Hoje que ele partiu, me detive a pensar nas histórias que contava com uma riqueza incrível de detalhes, especialmente nos almoços de sábado. Desde o internato no Colégio São Luís, em Santa Cruz do Sul, o primeiro emprego de auxiliar de contabilidade, o Banco da Província e depois o Banco do Brasil, em que fez carreira, passando por Santa Cruz do Sul, Lajeado, Caxias do Sul e Porto Alegre. Chegou a gerente geral da Ag. Porto Alegre Centro, que na época desempenhava também as funções de superintendência estadual. Por onde passava era rapidamente identificado como alguém que trazia a solução. Não era de natureza reflexiva, a resposta para um problema nunca era outra questão, mas a ação voluntariosa, habilidosa e objetiva. No entanto, um leitor voraz, sempre a par dos fatos do Brasil e do mundo, motivo pelo qual foi atormentado pela lucidez até os últimos dias.
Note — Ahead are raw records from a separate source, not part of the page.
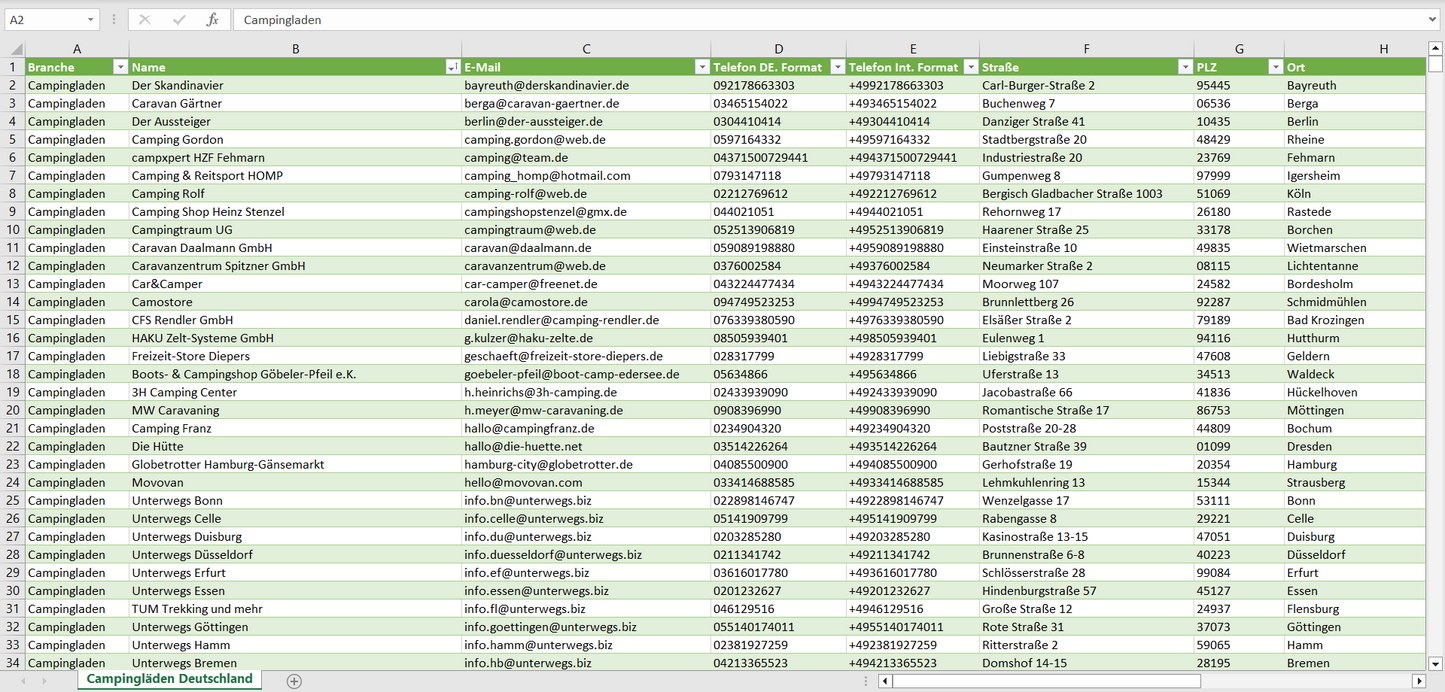The width and height of the screenshot is (1445, 692).
Task: Click the Enter checkmark icon in formula bar
Action: point(179,20)
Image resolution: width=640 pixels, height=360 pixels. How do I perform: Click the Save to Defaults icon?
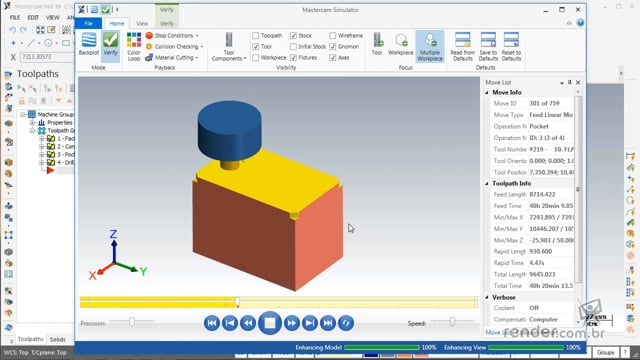pyautogui.click(x=488, y=47)
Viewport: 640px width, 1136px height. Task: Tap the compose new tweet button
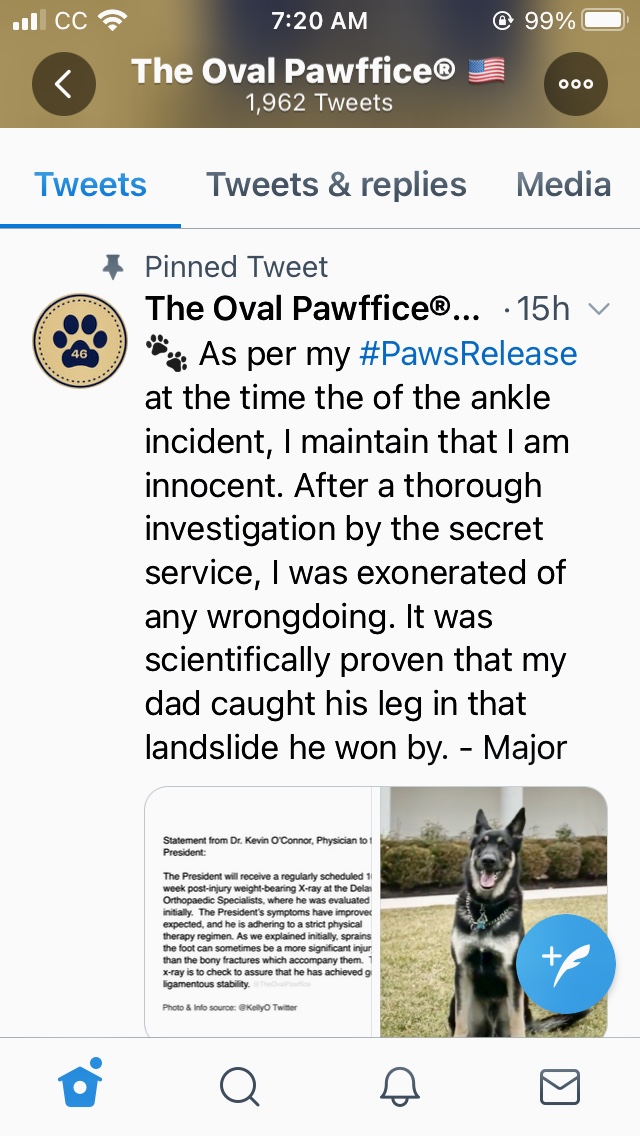566,964
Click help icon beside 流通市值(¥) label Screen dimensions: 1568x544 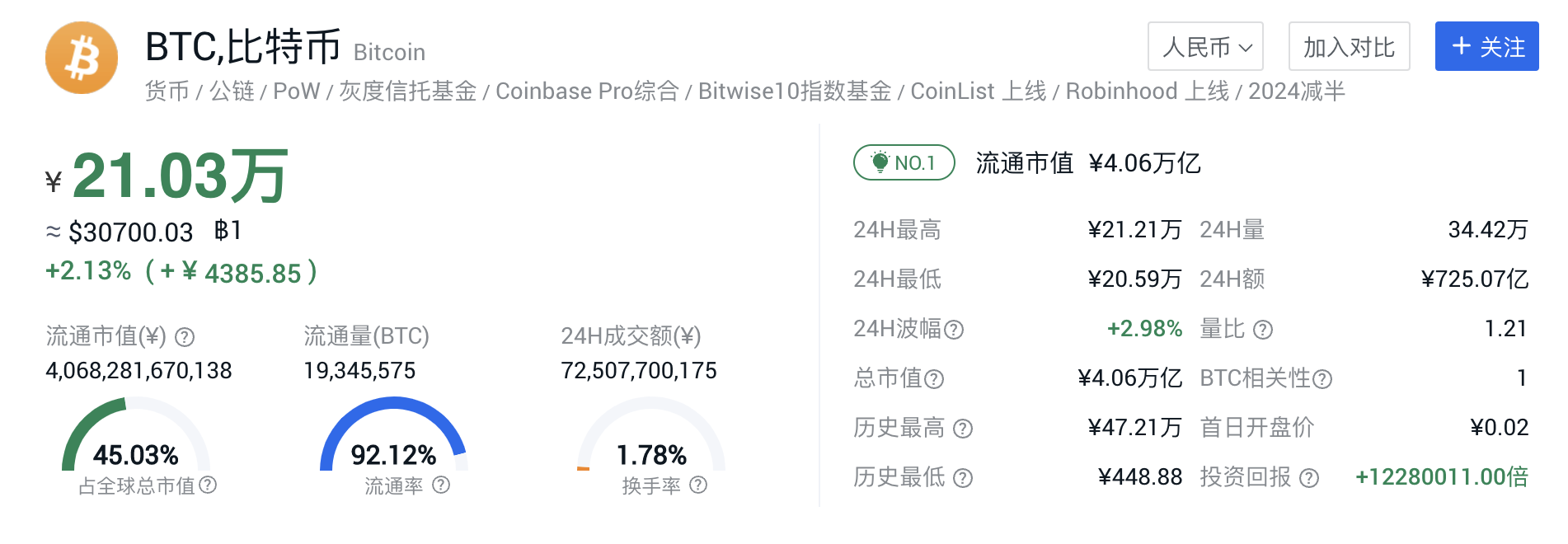pos(185,337)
Essa era sua maneira. Foi provedor de uma bela família de dois filhos e duas filhas, sendo uma delas minha esposa. Quando passou a ser mais valorizada a obtenção de nacionalidade italiana, por exemplo, para acesso não só à Itália como também à União Europeia, e começávamos a comentar sobre o tema, ele já tinha entrado com o processo, já tinha corrigido o nome de ascendentes e em seguida as minhas filhas obteriam a dupla cidadania. Sua participação em nossas vidas sempre foi nessa pegada, a solução tempestiva de problemas objetivos. Por isso, às vezes era ríspido, mas também agregador em seu espírito de família, muito característico da tradição italiana.

Quando fomos apresentados, eu tinha dezenove anos e olhei para ele com minha cara de “não sei bem, acho que música” e ele me olhou com cara de “vai fazer um concurso”. Ele venceu, acho que para o meu bem. Continuamos sempre muito diferentes, o que não foi obstáculo para desfrutarmos ótimos momentos em família e compartilharmos bons vinhos, normalmente por conta dele.

Como disse Joe Black (Brad Pitt) a Bill Parrish (Anthony Hopkins), na bela película Encontro Marcado, “teve uma vida de grande valor prático”, para si e para todos os que o cercavam.